▸ Data
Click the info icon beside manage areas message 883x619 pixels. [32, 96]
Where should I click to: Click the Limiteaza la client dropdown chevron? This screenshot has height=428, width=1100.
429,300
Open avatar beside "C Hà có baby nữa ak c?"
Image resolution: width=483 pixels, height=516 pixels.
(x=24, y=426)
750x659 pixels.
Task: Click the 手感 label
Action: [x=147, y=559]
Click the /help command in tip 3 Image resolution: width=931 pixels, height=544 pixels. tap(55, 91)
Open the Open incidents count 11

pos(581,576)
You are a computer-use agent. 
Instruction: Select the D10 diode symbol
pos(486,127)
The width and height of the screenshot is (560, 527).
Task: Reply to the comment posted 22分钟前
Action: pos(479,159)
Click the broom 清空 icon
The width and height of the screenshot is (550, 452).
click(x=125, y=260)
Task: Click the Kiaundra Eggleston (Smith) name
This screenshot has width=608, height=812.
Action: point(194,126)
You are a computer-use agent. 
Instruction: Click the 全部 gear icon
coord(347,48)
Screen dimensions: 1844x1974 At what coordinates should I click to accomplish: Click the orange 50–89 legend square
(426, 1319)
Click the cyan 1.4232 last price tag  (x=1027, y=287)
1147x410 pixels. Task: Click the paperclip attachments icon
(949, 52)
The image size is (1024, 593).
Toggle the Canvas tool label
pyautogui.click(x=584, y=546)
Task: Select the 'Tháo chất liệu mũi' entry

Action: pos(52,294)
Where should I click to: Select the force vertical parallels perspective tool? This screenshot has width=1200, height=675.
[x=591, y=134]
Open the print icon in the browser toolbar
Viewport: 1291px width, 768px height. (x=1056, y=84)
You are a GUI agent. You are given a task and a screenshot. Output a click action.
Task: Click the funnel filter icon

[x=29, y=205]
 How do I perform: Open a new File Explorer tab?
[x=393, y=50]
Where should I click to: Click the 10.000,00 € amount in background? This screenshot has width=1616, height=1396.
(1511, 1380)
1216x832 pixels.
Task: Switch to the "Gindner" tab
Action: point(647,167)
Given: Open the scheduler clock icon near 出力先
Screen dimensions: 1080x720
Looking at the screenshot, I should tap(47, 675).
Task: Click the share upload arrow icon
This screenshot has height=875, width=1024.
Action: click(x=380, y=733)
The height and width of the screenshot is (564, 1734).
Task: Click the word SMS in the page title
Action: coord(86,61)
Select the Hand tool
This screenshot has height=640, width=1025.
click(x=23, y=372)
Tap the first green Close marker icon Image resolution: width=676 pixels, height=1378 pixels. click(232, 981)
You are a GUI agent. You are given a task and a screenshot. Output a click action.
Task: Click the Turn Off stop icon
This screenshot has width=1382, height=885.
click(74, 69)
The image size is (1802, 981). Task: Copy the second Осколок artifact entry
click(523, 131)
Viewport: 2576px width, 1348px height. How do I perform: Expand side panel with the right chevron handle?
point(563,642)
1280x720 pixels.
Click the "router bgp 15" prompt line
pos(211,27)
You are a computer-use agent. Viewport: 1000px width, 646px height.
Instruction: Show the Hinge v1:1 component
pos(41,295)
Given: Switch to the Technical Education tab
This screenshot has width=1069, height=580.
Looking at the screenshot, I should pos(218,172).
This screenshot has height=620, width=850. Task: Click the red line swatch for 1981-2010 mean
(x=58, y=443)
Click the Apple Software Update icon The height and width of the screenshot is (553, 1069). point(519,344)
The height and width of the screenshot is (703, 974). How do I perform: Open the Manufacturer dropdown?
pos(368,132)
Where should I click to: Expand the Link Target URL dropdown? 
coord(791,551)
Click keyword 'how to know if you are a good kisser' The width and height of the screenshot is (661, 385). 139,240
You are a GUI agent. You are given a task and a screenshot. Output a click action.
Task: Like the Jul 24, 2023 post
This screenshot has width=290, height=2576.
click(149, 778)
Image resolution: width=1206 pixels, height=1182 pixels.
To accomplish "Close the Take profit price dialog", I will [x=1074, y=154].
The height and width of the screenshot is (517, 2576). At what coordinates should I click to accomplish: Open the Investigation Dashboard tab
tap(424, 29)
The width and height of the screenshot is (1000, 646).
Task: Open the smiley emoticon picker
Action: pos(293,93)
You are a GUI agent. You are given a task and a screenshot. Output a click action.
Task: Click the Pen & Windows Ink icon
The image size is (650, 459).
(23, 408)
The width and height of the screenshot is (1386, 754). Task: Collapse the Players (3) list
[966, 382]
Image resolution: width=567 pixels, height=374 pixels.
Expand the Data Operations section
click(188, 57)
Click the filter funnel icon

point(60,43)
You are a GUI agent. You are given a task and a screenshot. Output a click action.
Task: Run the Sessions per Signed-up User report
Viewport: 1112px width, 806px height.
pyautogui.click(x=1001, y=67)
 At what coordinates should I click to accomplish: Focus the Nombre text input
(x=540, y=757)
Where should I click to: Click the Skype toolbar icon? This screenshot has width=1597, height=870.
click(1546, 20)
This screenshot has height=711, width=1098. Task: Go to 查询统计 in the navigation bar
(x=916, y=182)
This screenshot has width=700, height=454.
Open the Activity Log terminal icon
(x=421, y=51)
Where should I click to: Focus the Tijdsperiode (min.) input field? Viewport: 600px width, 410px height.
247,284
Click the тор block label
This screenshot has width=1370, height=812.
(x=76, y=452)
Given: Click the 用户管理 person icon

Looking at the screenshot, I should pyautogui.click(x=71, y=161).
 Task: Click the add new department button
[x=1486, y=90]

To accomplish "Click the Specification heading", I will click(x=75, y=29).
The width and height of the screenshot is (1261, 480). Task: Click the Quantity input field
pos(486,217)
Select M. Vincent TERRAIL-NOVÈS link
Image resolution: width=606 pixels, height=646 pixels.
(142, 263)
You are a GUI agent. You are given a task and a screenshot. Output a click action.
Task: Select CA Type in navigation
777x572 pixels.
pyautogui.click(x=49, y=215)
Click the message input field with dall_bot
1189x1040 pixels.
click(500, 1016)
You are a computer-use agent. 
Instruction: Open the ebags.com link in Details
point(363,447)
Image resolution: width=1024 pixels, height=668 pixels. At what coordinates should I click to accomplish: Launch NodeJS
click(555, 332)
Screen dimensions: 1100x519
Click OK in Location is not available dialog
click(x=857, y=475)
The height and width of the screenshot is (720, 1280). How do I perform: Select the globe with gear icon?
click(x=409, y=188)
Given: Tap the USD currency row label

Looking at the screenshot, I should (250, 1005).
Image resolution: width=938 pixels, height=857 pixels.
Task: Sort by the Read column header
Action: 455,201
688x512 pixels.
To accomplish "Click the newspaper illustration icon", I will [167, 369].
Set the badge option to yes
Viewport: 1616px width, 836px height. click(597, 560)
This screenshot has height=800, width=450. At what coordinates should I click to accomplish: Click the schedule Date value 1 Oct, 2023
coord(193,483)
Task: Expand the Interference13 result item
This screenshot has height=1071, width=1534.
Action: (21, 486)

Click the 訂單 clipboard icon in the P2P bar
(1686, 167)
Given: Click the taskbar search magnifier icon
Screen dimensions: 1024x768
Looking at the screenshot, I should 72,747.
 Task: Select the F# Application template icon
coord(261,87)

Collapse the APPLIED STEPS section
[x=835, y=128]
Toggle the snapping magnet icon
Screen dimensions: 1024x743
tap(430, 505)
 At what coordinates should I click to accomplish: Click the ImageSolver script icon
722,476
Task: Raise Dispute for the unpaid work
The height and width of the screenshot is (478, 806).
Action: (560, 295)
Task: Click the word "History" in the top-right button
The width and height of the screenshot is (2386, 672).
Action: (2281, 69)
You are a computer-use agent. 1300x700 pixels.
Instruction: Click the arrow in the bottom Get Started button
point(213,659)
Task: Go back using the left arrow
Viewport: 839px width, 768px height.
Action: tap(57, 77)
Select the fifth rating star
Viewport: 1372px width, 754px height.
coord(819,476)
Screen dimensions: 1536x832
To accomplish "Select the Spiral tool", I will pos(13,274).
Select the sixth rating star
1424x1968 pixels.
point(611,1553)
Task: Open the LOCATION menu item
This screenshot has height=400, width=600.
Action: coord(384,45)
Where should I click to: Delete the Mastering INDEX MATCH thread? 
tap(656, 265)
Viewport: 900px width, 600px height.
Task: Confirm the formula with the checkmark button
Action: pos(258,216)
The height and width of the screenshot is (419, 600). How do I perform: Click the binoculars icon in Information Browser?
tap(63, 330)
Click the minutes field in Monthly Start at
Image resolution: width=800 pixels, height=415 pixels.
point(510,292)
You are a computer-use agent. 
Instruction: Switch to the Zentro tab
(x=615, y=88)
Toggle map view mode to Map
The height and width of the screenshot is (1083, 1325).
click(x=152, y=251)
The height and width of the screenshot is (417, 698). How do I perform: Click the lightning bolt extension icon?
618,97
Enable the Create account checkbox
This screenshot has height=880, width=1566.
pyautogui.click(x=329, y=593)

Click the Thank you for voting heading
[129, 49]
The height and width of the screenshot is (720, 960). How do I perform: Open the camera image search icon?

▸ Exercise aim
For the material above, reproduce exactly the lines from the line with "The height and width of the screenshot is (478, 806)." to the line with "Toggle map view mode to Map", inclusive, and exclude all others.

▸ Written solution
The height and width of the screenshot is (478, 806).
Action: (560, 295)
Task: Click the word "History" in the top-right button
The width and height of the screenshot is (2386, 672).
Action: (2281, 69)
You are a computer-use agent. 1300x700 pixels.
Instruction: Click the arrow in the bottom Get Started button
point(213,659)
Task: Go back using the left arrow
Viewport: 839px width, 768px height.
Action: tap(57, 77)
Select the fifth rating star
Viewport: 1372px width, 754px height.
coord(819,476)
Screen dimensions: 1536x832
To accomplish "Select the Spiral tool", I will pos(13,274).
Select the sixth rating star
1424x1968 pixels.
point(611,1553)
Task: Open the LOCATION menu item
This screenshot has height=400, width=600.
Action: coord(384,45)
Where should I click to: Delete the Mastering INDEX MATCH thread? 
tap(656, 265)
Viewport: 900px width, 600px height.
Task: Confirm the formula with the checkmark button
Action: pos(258,216)
The height and width of the screenshot is (419, 600). How do I perform: Click the binoculars icon in Information Browser?
tap(63, 330)
Click the minutes field in Monthly Start at
Image resolution: width=800 pixels, height=415 pixels.
point(510,292)
You are a computer-use agent. 
Instruction: Switch to the Zentro tab
(x=615, y=88)
Toggle map view mode to Map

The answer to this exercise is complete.